The inspection is where an appraisal starts

Our first duty at Personal Service Realty's Residential Valuation Group is to inspect the property to determine its true status. We must see features first hand, such as the number of bedrooms and bathrooms, the location, and so on, to ensure they indeed exist and are in the condition a typical person would expect them to be. To ensure the stated square footage has not been misrepresented and illustrate the layout of the home, the inspection often requires creating a sketch of the floorplan. Most importantly, the appraiser identifies any obvious features - or defects - that would have an impact on the value of the property.

Following the inspection, we use two or three approaches to determining the value of real property: sales comparison and, in the case of a rental property, an income approach.

Replacement Cost

This is where we use information on local building costs, the cost of labor and other elements to determine how much it would cost to replace the property being appraised. This figure commonly sets the upper limit on what a property would sell for. It's also the least used predictor of value.

Analyzing Comparable Sales

Appraisers can tell you a lot about the communities in which they work. They innately understand the value of specific features to the homeowners of that area. Then, the appraiser researches recent transactions in close proximity to the subject and finds properties which are 'comparable' to the subject being appraised. By assigning a dollar value to certain items such as remodeled rooms, types of flooring, energy efficient items, patios and porches, or extra storage space, we adjust the comparable properties so that they more accurately portray the features of subject.

  • If, for example, the comparable has a fireplace and the subject doesn't, the appraiser may subtract the value of a fireplace from the sales price of the comparable home.
  • But, in the case where the subject has something such as an extra half bath that a comparable doesn't have, the appraiser might add the value of that bath to the comparable property.

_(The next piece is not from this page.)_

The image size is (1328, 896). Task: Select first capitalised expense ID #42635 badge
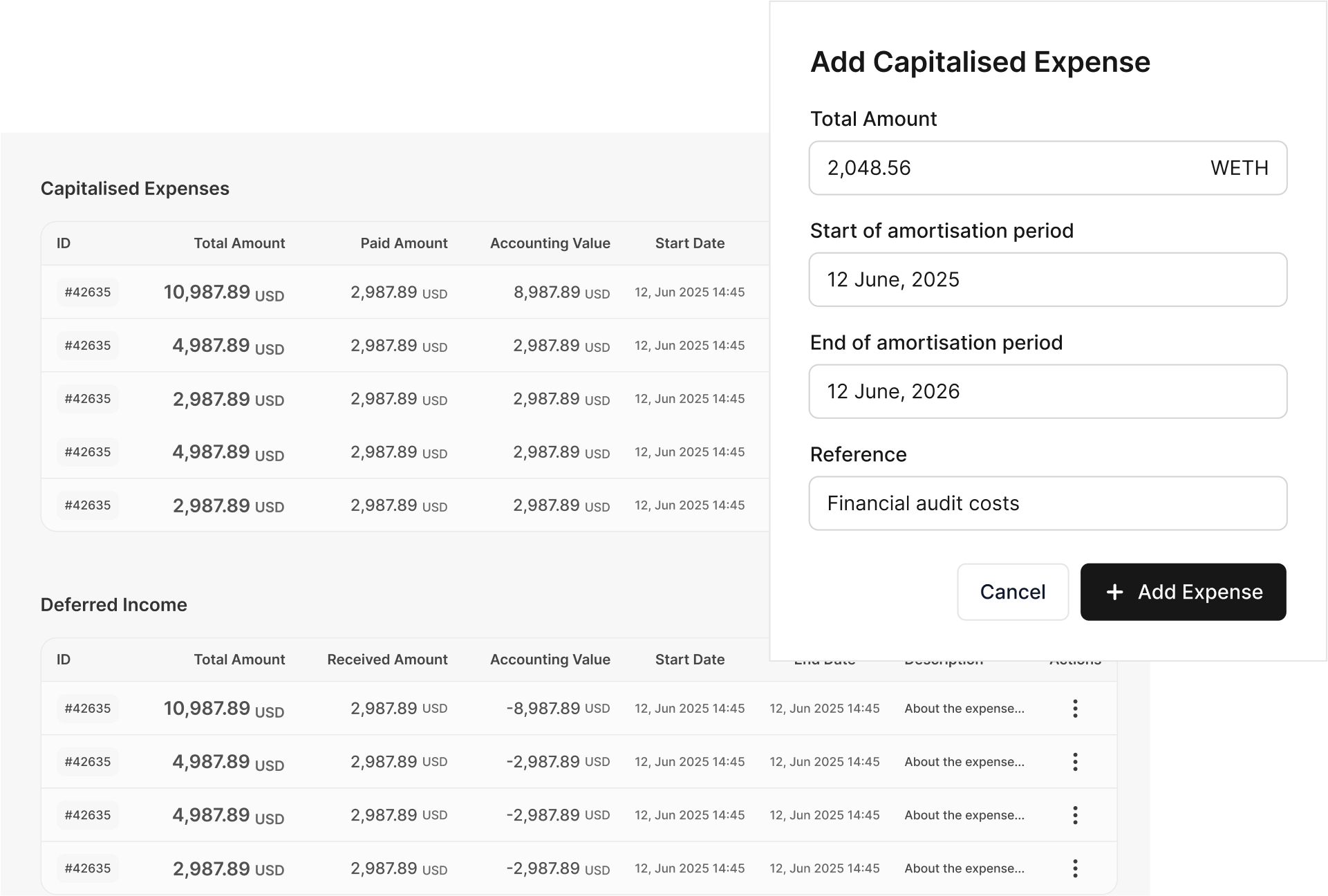pos(88,292)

Once all necessary adjustments have been made, the appraiser reconciles the adjusted sales prices of all the comps and then derives an opinion of what the subject could sell for. When it comes to associating a value with features of homes in Jacksonville and Duval, Personal Service Realty's Residential Valuation Group can't be beat. The sales comparison approach to value is usually awarded the most weight when an appraisal is for a home purchase.

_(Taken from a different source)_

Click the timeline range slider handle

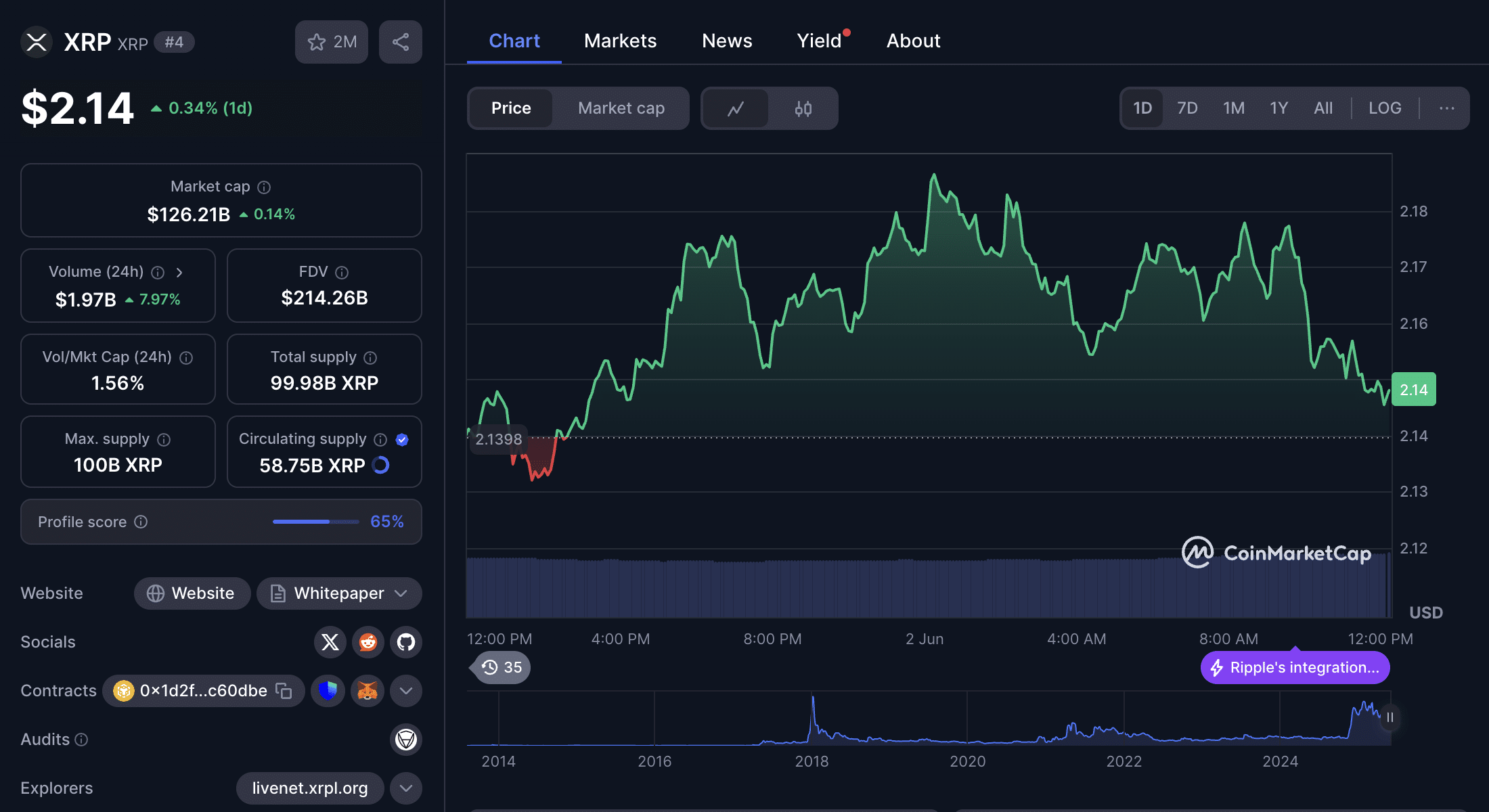point(1390,717)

Valuation Using the Income Approach

In the case of income producing properties - rental houses for example - we may use a third approach to value. In this situation, the amount of income the property yields is factored in with income produced by comparable properties to give an indicator of the current value.

Coming Up With The Final Value

Analyzing the data from all applicable approaches, the appraiser is then ready to put down an estimated market value for the subject property. Note: While this amount is probably the most accurate indication of what a property is worth, it may not be the final sales price. There are always mitigating factors such as seller motivation, urgency or 'bidding wars' that may adjust the final price up or down. Regardless, the appraised value is often used as a guideline for lenders who don't want to loan a buyer more money than the property is actually worth. It all comes down to this, an appraiser from Personal Service Realty's Residential Valuation Group will help you get the most accurate property value, so you can make profitable real estate decisions.